Si tratta di un piano interamente finanziato dal governo algerino?
Sì sì, è un piano di edilizia statale. L'industria algerina delle costruzione non ce la fa a tenere un tale ritmo, questo è ben chiaro al governo locale. La cosa interessante è che hanno sollecitato espressamente la nostra partecipazione al programma, insieme alle imprese spagnole e portoghesi. Il Ministro dell'Habitat e dell'Urbanizzazione Abdelmajid Tebboune ha invitato il vice-Ministro Mario Ciaccia ad aggregarsi al vertice intergovernativo Italia-Algeria del 5 dicembre scorso (presente il premier Mario Monti) per preparare il terreno alla missione Ance di fine gennaio. E ha chiesto che partecipassero anche rappresentanti delle imprese di costruzione italiane al momento presenti in Algeria, che sono tutte grandi imprese. Agli incontri del 5 dicembre sul social housing ero presente anch'io, insieme al presidente Ance Paolo Buzzetti e al presidente del Comitato Ance Pmi all'estero, Carlo Ferretti.

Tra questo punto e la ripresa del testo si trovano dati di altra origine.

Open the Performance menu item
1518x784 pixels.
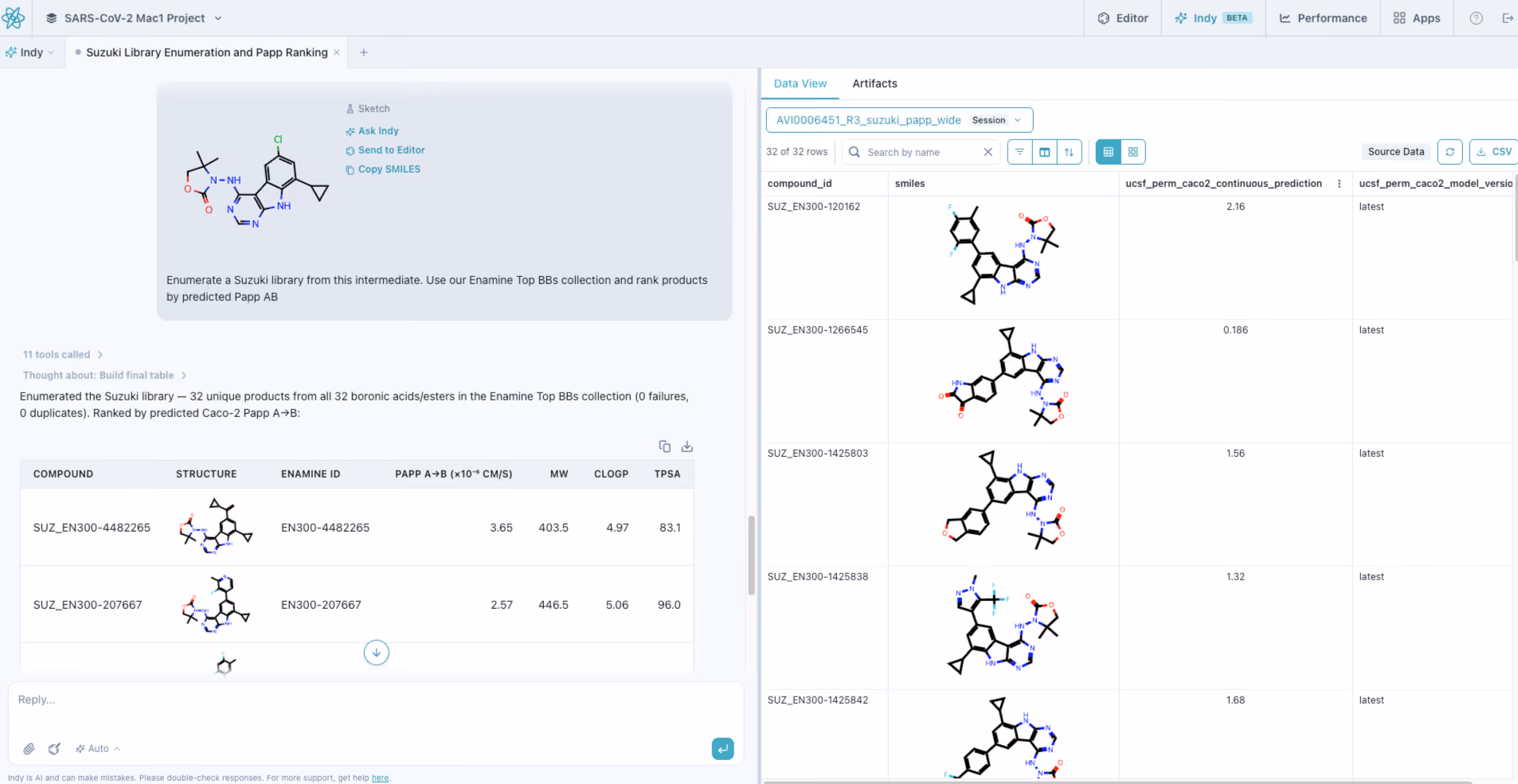(1323, 18)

Cosa è stato concretamente deciso?
I due ministri hanno firmato un memorandum of understanding (mou, protocollo di intesa) nel quale Italia e Algeria stabiliscono che: 1) ci sarà una collaborazione per la realizzazione del piano; 2) le imprese italiane lavoreranno in partnership con quelle algerine, con queste ultime sempre almeno al 51% nelle società miste; 3) l'Italia realizzerà 100mila alloggi (ma devo dire che su questo punto non è ancora chiaro se 100mila all'anno, che sarebbe il 50% del totale del piano, o 100mila in tutto, che sarebbe il 20%. Lo chiariremo a fine gennaio).

A chi interessa questo programma, alle grandi o alle piccole imprese italiane? Con quale modalità saranno assegnati gli appalti?
Alle grandi interessa poco. Saranno coinvolte soprattutto le piccole e medie imprese di costruzione italiane. Il tipo di appalti è da definire, comunque in tempi rapidi perché l'obiettivo del governo algerino è aprire i cantieri entro il 30 giugno prossimo. Ci saranno comunque corsie privilegiate per le imprese italiane: potrebbero essere gare riservate a loro, oppure gare a inviti (solo per loro), oppure ancora assegnazioni dirette, previa costituzione della joint venture con imprese locali. Sembra essere una grossa occasione per le Pmi italiane, sarà importante la missione del 23-25 gennaio.